In 2014, half of R&D expenditure in Estonia came from the State Budget. The share of R&D financing in the total general government expenditure was 1.87%.
The R&D expenditure in non-profit institutional sectors (higher education, government and non-profit private sectors) was 161.9 million euros, which was 5% less than in the previous year. This was mainly influenced by the higher education sector, where spending fell by 8% compared to the previous year.
The R&D expenditure in the business enterprise sector was 124.8 million euros, which accounted for 44% of the total R&D expenditure. Spending decreased by a fifth compared to the previous year mainly at the expense of investments. The share of investments in R&D expenditure in the business enterprise sector was 19%, which is the lowest in the recent years. This is influenced by the overall economic situation, where investment activity had started to decline already in 2013 and in 2014 business investments were a tenth smaller than in the year before.R&D intensity i.e. the ratio of R&D expenditure to GDP was 1.44% in 2014, which meant a decrease of 0.28 percentage points compared to the previous year.

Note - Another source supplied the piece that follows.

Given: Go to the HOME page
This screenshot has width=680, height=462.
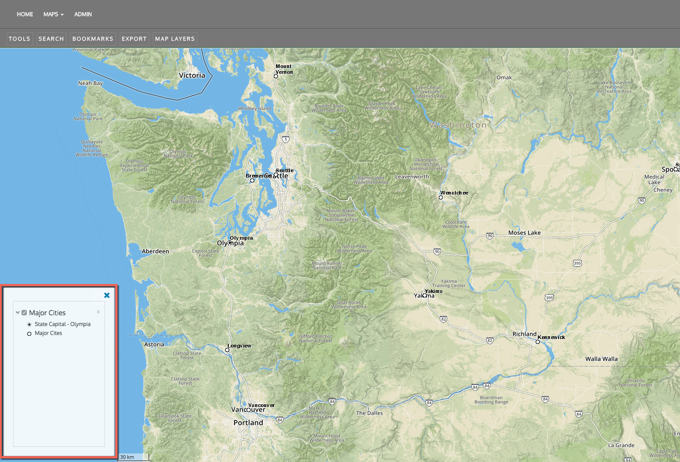Looking at the screenshot, I should (25, 14).
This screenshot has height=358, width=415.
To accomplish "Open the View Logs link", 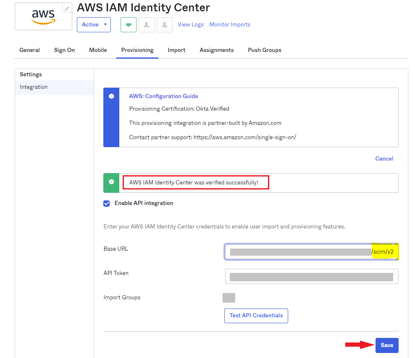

According to Eurostat's preliminary data, Estonia did not fit into the top ten countries based on the R&D intensity index, but retained its position at the top of the following ten.
Compared to 2013, the R&D personnel in non-profit institutional sectors increased from 7,517 to 7,562. Calculated in full-time equivalents (only by working time spent on R&D) the number of employees increased from 3,789 to 3,998. In full-time equivalents, R&D personnel were nearly half of the total, which means that almost every other person has been looking for extra work. In the business sector, R&D personnel also increased (from 2,767 to 2,930) while in full-time equivalents, the number fell from 2,069 to 1,798. R&D labour costs in the business enterprise sector remained at the same level as in the previous year.